Me, I'd sooner have one of these new Japanese fembot toys than a woman that shows no affection at all.

From what you have told us (and you mention that you will provide more on why things are like they are) my impression is this.

You haven't got a partner in the usual sense of a married partner. If it were me, I wouldn't even get a divorce, just get an annulment. The marriage is sexless so you haven't even consummated it.

If you are waiting for the day when she 'comes around' or 'opens up' and starts showing some affection, it ain't gonna happen. If it were me, I would end the marriage. Stay friends, yes, but end the marriage. But if you love her that much that you are willing to be unhappy and miserable for the rest of your life, then by all means stay with her if that's what you want.


----------



## drewg350 (Oct 14, 2017)

There's got to be more to their situation than he revealed. Obviously they got married and at some point were in love with each other and there was sex and affection. What changed ???
If she's ignoring you that way, you had to have done something bad in the past. Either that or she's no longer in love with you, and you don't turn her on in any manner. Fill in the blanks with additional history concerning your relationship if you really want some better advice.


----------



## badsanta (Oct 13, 2014)

swimminginthegalaxy said:


> What would you think, react, or answer to this question?


While there is nothing wrong with that within the context of marriage, doing that may only serve to exacerbate the situation. Sometimes that can be a good thing as it may help open discussions on the topic as to why your marriage does not have any intimacy. 

So if you do this for the purpose of trying to help improve communication, and understand that it will create negative emotions and reactions in the process... it is much better than continuing to do nothing. Just brace yourself for an emotional storm, and do not fool yourself into thinking that this is the actual solution to your problems. 

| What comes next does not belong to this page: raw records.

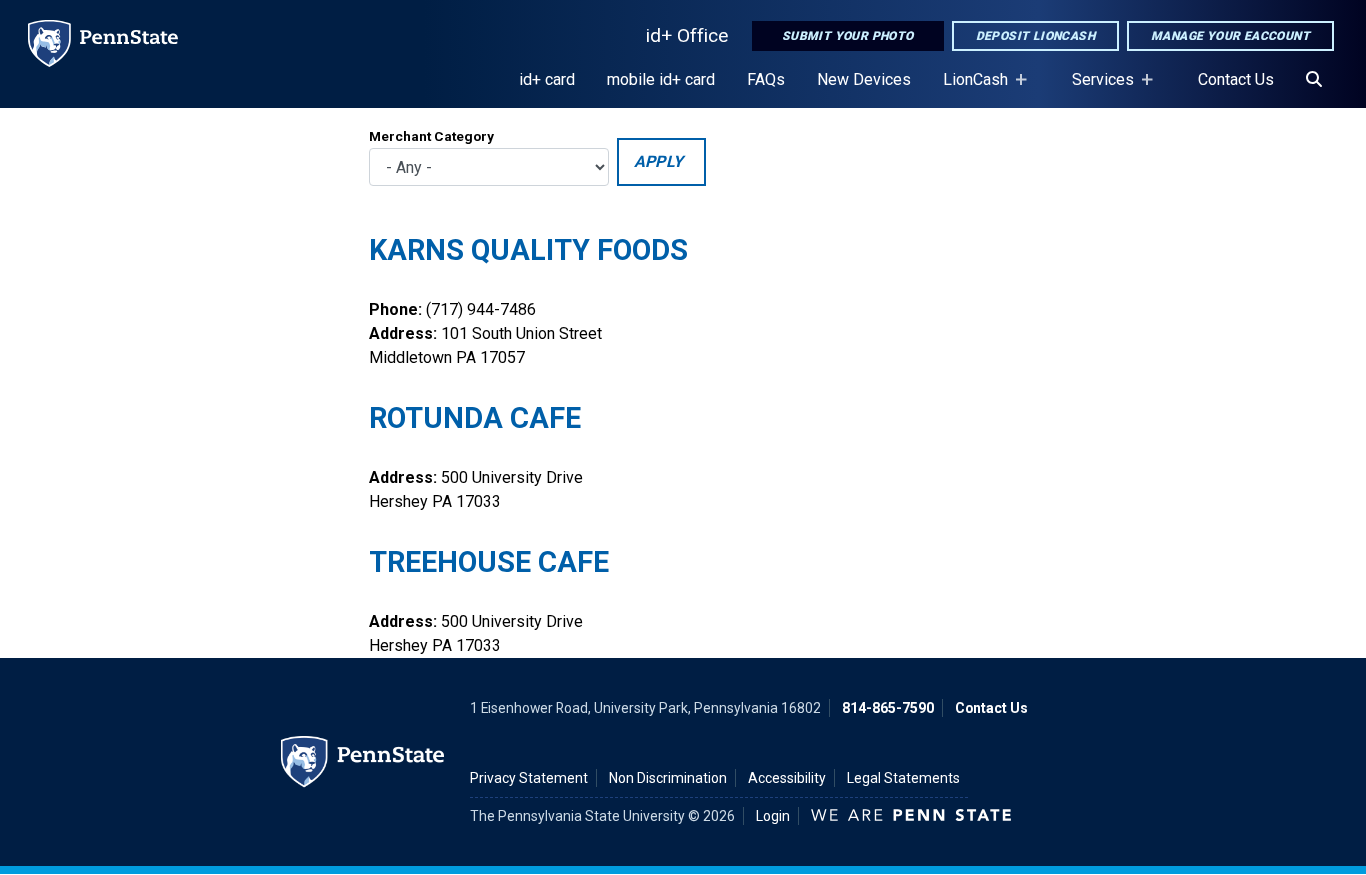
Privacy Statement (529, 778)
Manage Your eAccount (1230, 36)
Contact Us (1236, 79)
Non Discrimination (668, 778)
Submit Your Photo (848, 36)
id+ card (547, 79)
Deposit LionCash (1035, 36)
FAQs (766, 79)
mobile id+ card (661, 79)
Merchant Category (431, 136)
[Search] (1314, 80)
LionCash (967, 89)
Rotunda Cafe (475, 418)
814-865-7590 (888, 708)
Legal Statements (903, 778)
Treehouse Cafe (489, 562)
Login (773, 816)
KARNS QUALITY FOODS (528, 250)
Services (1095, 89)
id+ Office (687, 35)
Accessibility (787, 778)
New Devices (864, 79)
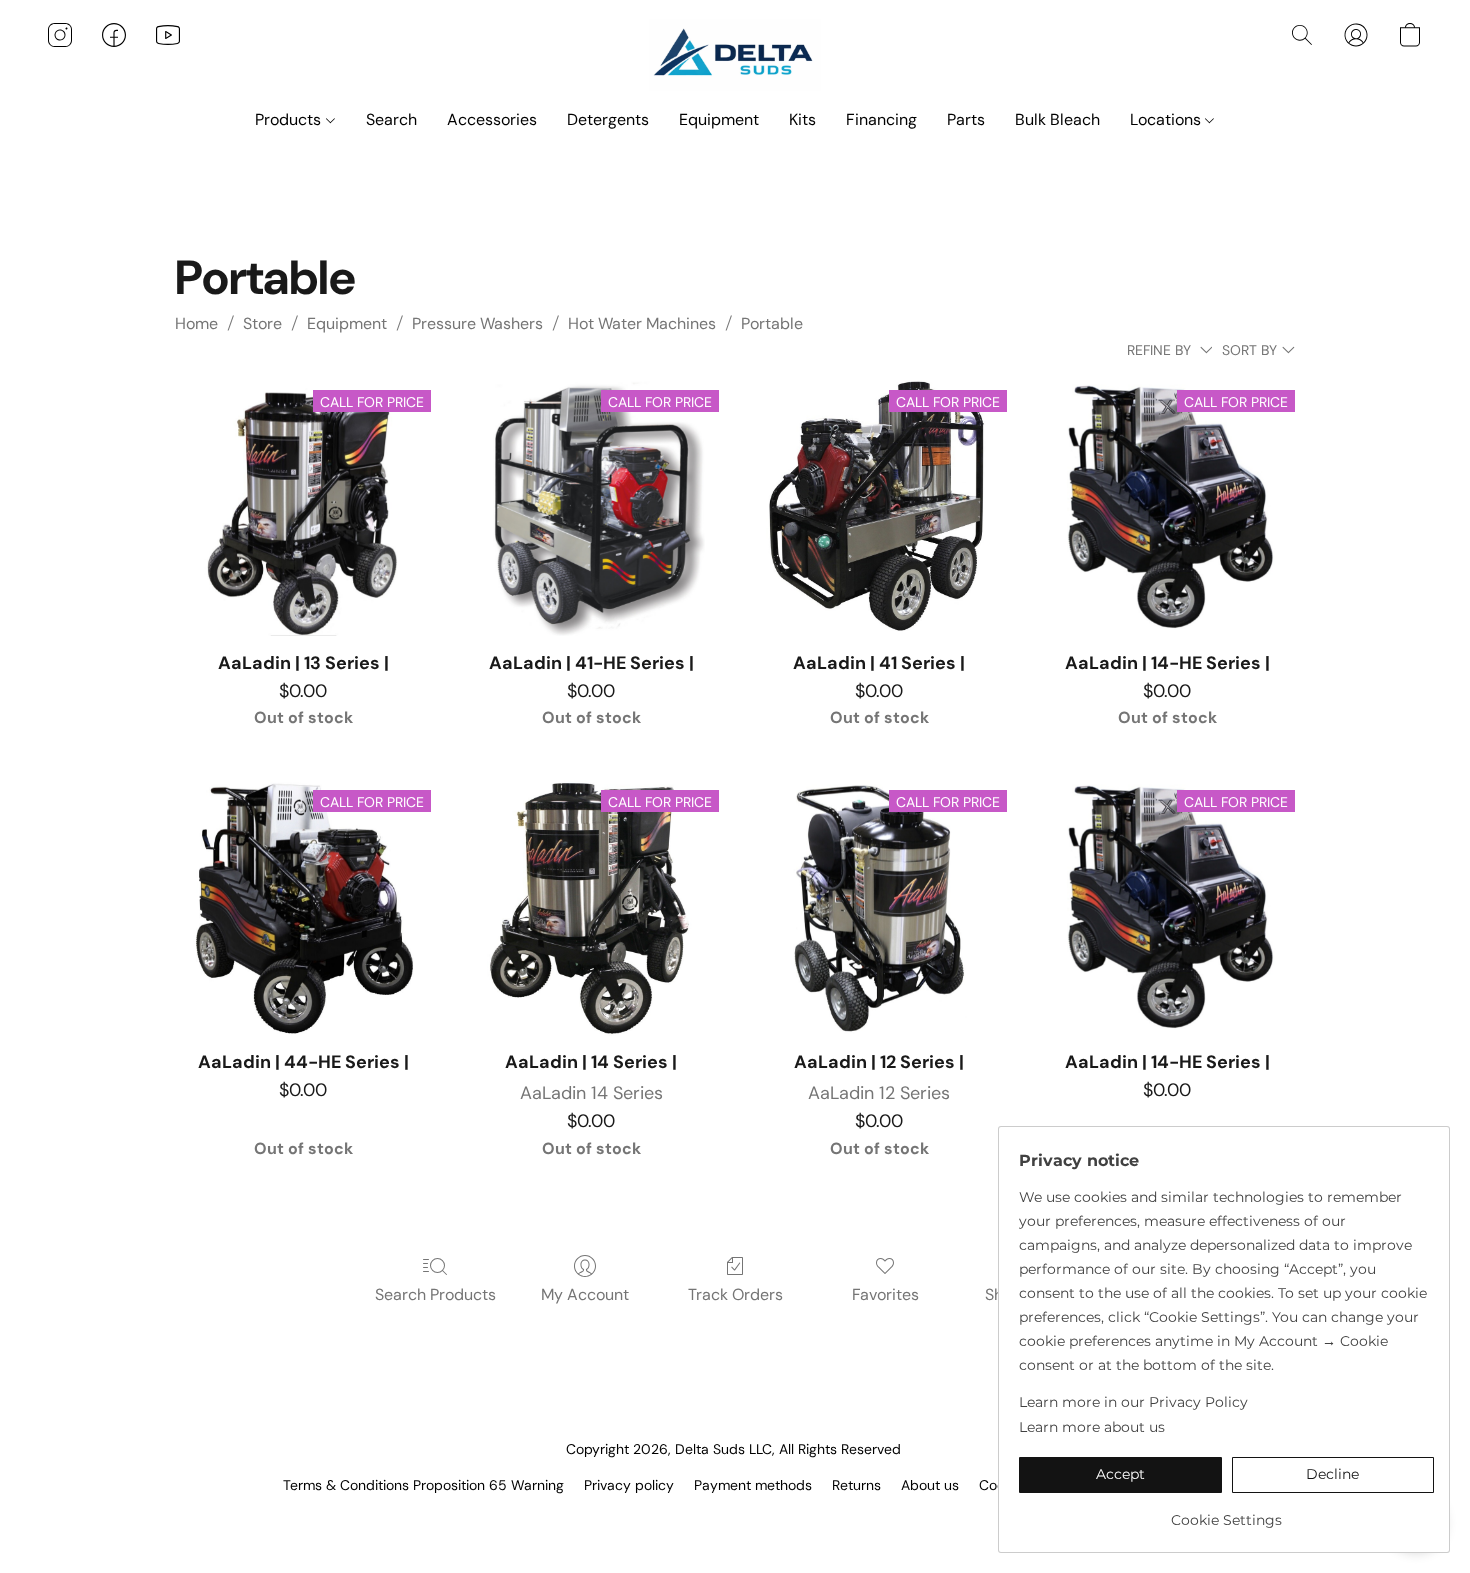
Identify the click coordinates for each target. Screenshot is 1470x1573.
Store (262, 323)
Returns (856, 1485)
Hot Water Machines (642, 323)
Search (391, 119)
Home (196, 323)
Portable (772, 323)
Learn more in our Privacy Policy (1133, 1402)
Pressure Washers (477, 323)
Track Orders (735, 1294)
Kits (802, 119)
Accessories (492, 119)
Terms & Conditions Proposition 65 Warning (423, 1485)
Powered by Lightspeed (735, 1519)
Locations (1167, 119)
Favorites (885, 1294)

Even if you do not do it, you should ask and see what your wife answers about how that would make her feel. What will be important is to pay very close attention to how she feels as it could reveal some of the dynamics causing your problems. Perhaps she is ashamed of her body? Perhaps she really fears feeling used sexually? Perhaps sex is painful to her and she may be open to this idea? ....only your wife can say! 

Regards, 
Badsanta


----------



## peacem (Oct 25, 2014)

I think porn would actually be the preferable source of stimulus as there are no emotional connections. From your point of view, no sex but only looking at your wife I would imagine will cause more problems than it would solve (frustration).

So I think the bigger question is why you haven't had sex for 2 years? That might be the better conversation to have with her.


----------



## bmorehappy (Oct 18, 2017)

swimminginthegalaxy said:


> Women : I was thinking of asking my wife if I could masterbate looking at her naked. I thought it was better than looking at porn or seeking attention elsewhere.
> 
> What would you think, react, or answer to this question?


Woman here, used to be in a sexless long term relationship. 

*What would I think?*: that you're super desperate and are continuing to lose your own self-respect
*How would I react?*: lose even more respect for you and subconsciously file this in my mental folder of proof that all you care about is sex and you're so desperate to get it that you're willing to give up your self-respect
*How would I answer?*: either allow my utter disdain to take over and say hell no, or pity you enough to just say yes while disassociating myself during the act 

I will tell you what I wish I could have verbalized to my partner back then: you are doing way more damage by continuing to push for sex/intimacy rather than refusing to accept this disdainful treatment and getting serious about actually dealing with the underlying issues. Each time you push, you're sinking a little lower as a man and subconsciously you're proving to her this terrible stereotype that all men/you care about is sex.


----------



## Rocky Mountain Yeti (Apr 23, 2017)

I'm not a woman, but I have to say I agree 100% with @bmorehappy. 

Two years without sex = she doesn't respect you

You tossing off in front of her is pure desperation _which is most definitely NOT going to win you any lost respect._ This additional loss of respect will only make your sex life even more pathetic. 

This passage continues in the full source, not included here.